El afán por simplificar lleva a buscar explicaciones forzadas con antiguos esquemas ideológicos. En vez de apelar a la «lucha de clases» hay que ver cuál clase de lucha es necesaria hoy
Vivimos con el afán de la simplificación. Siempre es posible encontrar alegatos a favor tanto de las explicaciones sencillas como del «pensamiento complejo». Lo que nos cuesta admitir es que nos vamos a encontrar con situaciones y problemas que admiten una explicación elemental y con otras que exigen profundizar… además de las que nos introducen en laberintos a los que no encontramos salida. Eso sí: cualquiera sea la solución que creamos haber hallado, nos apresuramos a acusar al resto de la humanidad de no haber entendido lo que pasa.
Una de las simplificaciones más persistentes es la que quiere remitir todo lo que ocurre a «la lucha de clases». La ausencia de un sistema de clasificación fácil, que nos permita etiquetar «toda» la realidad, nos lleva a una retrospectiva sobre las distintas ideologías que ofrecían antes esos «mapas» donde poder anclar con alfileres todos los fenómenos. Los medios de comunicación del Sistema nos empujan constantemente al maniqueísmo: todo lo que sucede es clasificable señalizando a «los buenos» y ‘«los malos». Desde las redes sociales surgen voces que se limitan a negar todo lo que los medios afirman. Con esta igualmente sencilla propuesta se dan por satisfechos.
El «marxismo recalentado» ofrece una plataforma amplia para «volver a poner todo en su sitio». Desde luego, esta técnica supone desconocer una aportación principal del marxismo: partir del análisis de la realidad concreta. Hoy no hay una burguesía propiamente dicha. Hace mucho tiempo que los «gerentes» han ganado capacidad de decisión, como gestores del poder económico global. Esto ocurrió tanto en la fracasada experiencia soviética, donde la burocracia asumió el rol de la antigua burguesía (como ahora sucede en China), como en Occidente, donde un amplio staff de elites gerenciales suele tomar las decisiones (los grandes burgueses de las listas de la revista Forbes tuvieron que hacer espacio a los «técnicos»). Hoy no existen tampoco los «medios de producción» que caracterizaban a la sociedad industrialista del siglo XIX. Ahora los instrumentos de dominación económica están en las nuevas tecnologías y la «ingeniería financiera», desde donde se intenta diseñar el futuro inmediato (el mediato tampoco consiguen controlarlo del todo) creando y preservando los santuarios donde el capital se acumula sin limitaciones. No hay, pues, un frente más o menos homogéneo de defensa de los intereses de la «clase burguesa» sino roces permanentes entre grupos mafiosos que disputan territorios y parcelas de poder.
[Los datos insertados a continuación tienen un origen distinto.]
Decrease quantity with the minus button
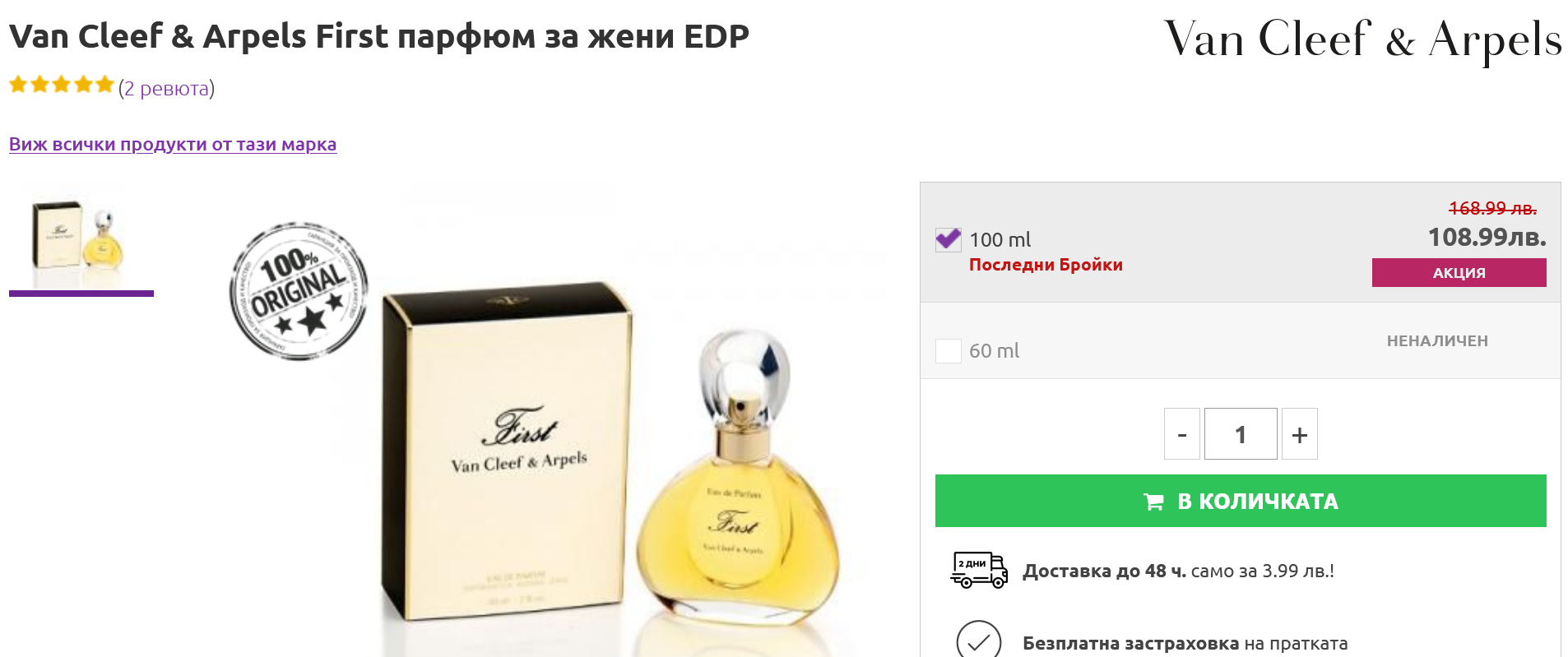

Los mercados no reclutan «proletarios» que les vendan su fuerza de trabajo: estrangulan países enteros para exprimirles una «plusvalía» cada vez mayor, nacida de un gran colchón de parados y de un trabajo precario que prácticamente anula el antes potente instrumento de la huelga.
Al perder protagonismo los «medios de producción» la propia noción de proletariado se difumina. El marxismo reconocía la potencial fuerza revolucionaria de la clase obrera porque, entre otras cosas, era capaz de tener «consciencia de clase», a diferencia del «lumpen proletariat», esos marginados que quedaban fuera del aparato de producción. Marginados que hoy son una enorme y creciente masa, que difícilmente se reconozca como clase y pueda adquirir consciencia de tal. En la marginalidad se configura una masa variopinta y heterogénea que en algunos países se nutre en gran medida con inmigrantes. Los «intereses comunes» son los de la pura resistencia a un Sistema que los excluye y los asfixia, pero no nacen naturalmente de la estructura económica, como el antiguo poder proletario.
Cuando el 15M y otros movimientos similares hablan del 99%, como el «gran frente» machacado y empobrecido, que necesita resistir los ataques constantes que sufre, están reconociendo la nueva realidad: una masa, sociológicamente diversa, donde las minorías de obreros industriales se unen y se emparejan con las clases medias en permanente retroceso, con las poblaciones campesinas diezmadas y con las oleadas de migrantes. Si se apela a «reconstruir» un poder proletario, ínfimo ya (en busca de recomponer el antiguo «modelo» de la lucha de clases), solo se logra agrietar esa incipiente propuesta de un amplio frente de resistencia, que es la «clase de lucha» que estamos necesitando. Es el problema más grave que crean las explicaciones forzadas: que ven la realidad en espejos deformantes y tienden a llevarnos por caminos equivocados.